Nach Auffassung des Bundessozialgerichts kann es gegen Treu und Glauben verstoßen, wenn ein Rentenversicherungsträger die Versicherungspflicht eines Betroffenen feststellt, nachdem er zuvor auf die telefonische Frage des Betroffenen nach seiner Versicherungspflicht den Eindruck erzeugt, diese trete wegen der früheren Befreiung nicht ein.

Dem Urteil des Bundessozialgerichts aus dem Jahr 2012 lag folgender Sachverhalt zugrunde: Ein Arzt war zunächst in einem Krankenhaus fest angestellt. Für diese Tätigkeit war er auf seinen Antrag hin von der gesetzlichen Rentenversicherung befreit worden. Als der Arzt seine Tätigkeit im Krankenhaus aufgab und in die Pharmaindustrie wechselte, gab er diesen Wechsel nicht bei der Rentenversicherung an. Die Rentenversicherung forderte nach einiger Zeit erhebliche Beitragsnachzahlungen. Hiergegen wendete sich das Pharmaunternehmen und erhob Klage mit dem Ziel, feststellen zu lassen, dass eine Versicherungspflicht ihres Pharmaberaters nicht bestand.

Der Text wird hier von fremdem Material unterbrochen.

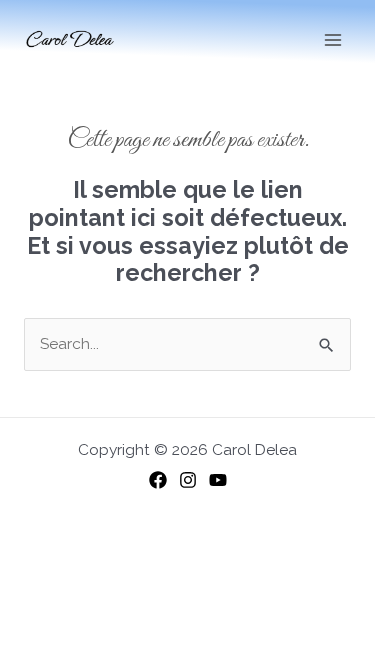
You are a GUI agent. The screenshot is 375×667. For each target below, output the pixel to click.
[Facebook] (158, 480)
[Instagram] (188, 480)
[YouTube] (218, 480)
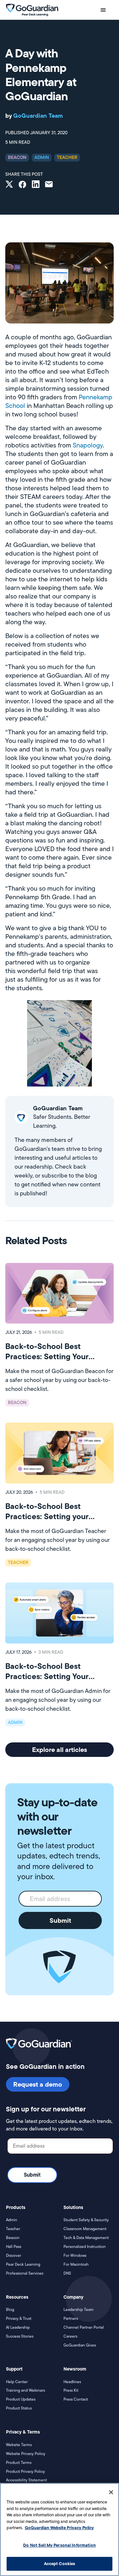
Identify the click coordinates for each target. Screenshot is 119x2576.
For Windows (74, 2255)
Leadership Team (78, 2309)
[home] (32, 9)
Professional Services (24, 2273)
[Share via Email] (49, 185)
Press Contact (75, 2399)
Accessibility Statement (26, 2480)
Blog (10, 2309)
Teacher (13, 2228)
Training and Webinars (25, 2390)
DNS (67, 2273)
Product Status (19, 2408)
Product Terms (18, 2462)
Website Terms (19, 2444)
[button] (103, 10)
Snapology (88, 445)
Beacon (13, 2237)
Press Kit (70, 2390)
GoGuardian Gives (79, 2345)
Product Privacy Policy (25, 2471)
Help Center (17, 2381)
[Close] (111, 2492)
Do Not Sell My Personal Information (59, 2545)
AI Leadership (18, 2327)
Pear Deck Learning (23, 2264)
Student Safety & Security (86, 2220)
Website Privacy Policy (25, 2453)
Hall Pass (13, 2246)
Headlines (72, 2381)
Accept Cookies (59, 2563)
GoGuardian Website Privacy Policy (59, 2527)
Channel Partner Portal (83, 2327)
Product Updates (20, 2399)
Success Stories (19, 2336)
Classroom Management (84, 2228)
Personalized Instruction (84, 2246)
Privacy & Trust (18, 2318)
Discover (13, 2255)
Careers (70, 2336)
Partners (70, 2318)
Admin (11, 2220)
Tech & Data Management (86, 2237)
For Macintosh (76, 2264)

Im Ergebnis urteilte das Bundessozialgericht zwar, dass eine Zahlungspflicht grundsätzlich bestehe. Denn eine Befreiung gelte nur für das „jeweilige“ Beschäftigungsverhältnis (§ 6 Absatz 5 Satz 1 Sozialgesetzbuch 6). Der Arzt, so das Bundessozialgericht, hätte seinen Arbeitgeberwechsel angeben müssen und die erneute Befreiung beantragen müssen.

Nach Ansicht des Bundessozialgerichts hatte das Landessozialgericht den Sachverhalt aber nicht gründlich genug ermittelt. So hatte der Mann geltend gemacht, beim Versicherungsträger angerufen zu haben. Nach den telefonischen Auskünften habe er davon abgesehen, seine Befreiung von der Versicherungspflicht in der gesetzlichen Rentenversicherung auch für die Beschäftigung als Pharmaberater zu beantragen, bzw. einen förmlichen Befreiungsbescheid zu fordern.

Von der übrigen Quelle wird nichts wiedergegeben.